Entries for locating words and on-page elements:
· · · ·

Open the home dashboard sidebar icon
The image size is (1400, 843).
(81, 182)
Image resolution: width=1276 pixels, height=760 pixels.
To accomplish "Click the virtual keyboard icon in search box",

· · · ·

- [STATED PROBLEM]:
Repeat all the items above, replacing "icon" with "button" and keeping the rest unchanged.

- [THE COMPLETED TASK]:
Open the home dashboard sidebar button
The image size is (1400, 843).
(81, 182)
Image resolution: width=1276 pixels, height=760 pixels.
To accomplish "Click the virtual keyboard button in search box",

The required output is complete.